Document text =>
▼
Single by Gary Moore

from the album Wild Frontier
- B-side: "Crying in the Shadows"
- Released: 8 December 1986
- Genre: Hard rock; heavy metal; progressive metal; celtic rock;
- Length: 4:38 (7" version); 5:20 (album version); 7:23 (12" version);
- Label: 10
- Songwriter: Gary Moore
- Producer: Peter Collins

Gary Moore singles chronology
| "Listen to Your Heartbeat" (1985) | "Over the Hills and Far Away" (1986) | "Wild Frontier" (1987) |

= Over the Hills and Far Away (Gary Moore song) =

1986 single by Gary Moore

"Over the Hills and Far Away" is a song by Northern Irish musician Gary Moore, released in December 1986 by 10 Records as the first single from his sixth solo album Wild Frontier. The song peaked at number 20 on the UK Singles Chart, but was most successful in the Nordic countries, topping the charts in Finland and Norway.

The song features The Chieftains, who also appear in the video. Moore performed the song with the group at the TV show celebrating their 25th anniversary in 1988.

The single B-side, "Crying in the Shadows", was also written by Moore and was produced by Mike Stone. It was also recorded by Japanese singer Minako Honda, titled "The Cross (Ai No Jujika)", with Moore on guitar. Moore's version of "Crying in the Shadows" was released as a single in Japan in October 1986, one month after Honda's version, with "Once in a Lifetime" from the Run for Cover album as the B-side.

==Lyrics==
The song is about a man wrongfully accused of armed robbery, but who will not tell who his alibi is as it is the wife of his best friend, with whom he was having an affair. So, he gets sent to prison "over the hills and far away, for ten long years". During prison he receives love letters from the woman and "he swears he will return one day", so "back in his arms is where she'll be".
▲
Set problem 1 => According to the song article, in which countries did "Over the Hills and Far Away" top the charts?
Set problem 2 => Translate this sentence from the song article into Spanish: "The song features The Chieftains, who also appear in the video."
Set problem 3 => Carry the song article forward, picking up after its final sentence.
The listing that comes next is not needed.

Recorded information =>
▼
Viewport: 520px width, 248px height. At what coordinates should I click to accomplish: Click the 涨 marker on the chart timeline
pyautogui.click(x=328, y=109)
▲
Expected output 1 => Finland and Norway.

Expected output 2 => La canción cuenta con la participación de The Chieftains, que también aparecen en el video.

Expected output 3 =>
The song's subject matter is very similar to that of the 1959 country ballad "Long Black Veil", which also involves a wrongfully convicted man who refuses to give an alibi because it would reveal his affair with his best friend's wife.

==Track listing==
7" vinyl
1. "Over the Hills and Far Away" – 4:38
2. "Crying in the Shadows" – 5:00

7" vinyl double pack (limited edition, UK)
1. "Over the Hills and Far Away"
2. "Crying in the Shadows"
3. "Out in the Fields" (Live)
4. "All Messed Up" (Live)

12" vinyl
1. "Over the Hills and Far Away" (Extended Version) – 7:23
2. "Over the Hills and Far Away" (7" Version) – 4:38
3. "Crying in the Shadows" – 5:00
4. "All Messed Up" (Live at Milton Keynes) – 5:52

CD (1988, UK)
1. "Over the Hills and Far Away"
2. "Crying in the Shadows"
3. "All Messed Up" (Live)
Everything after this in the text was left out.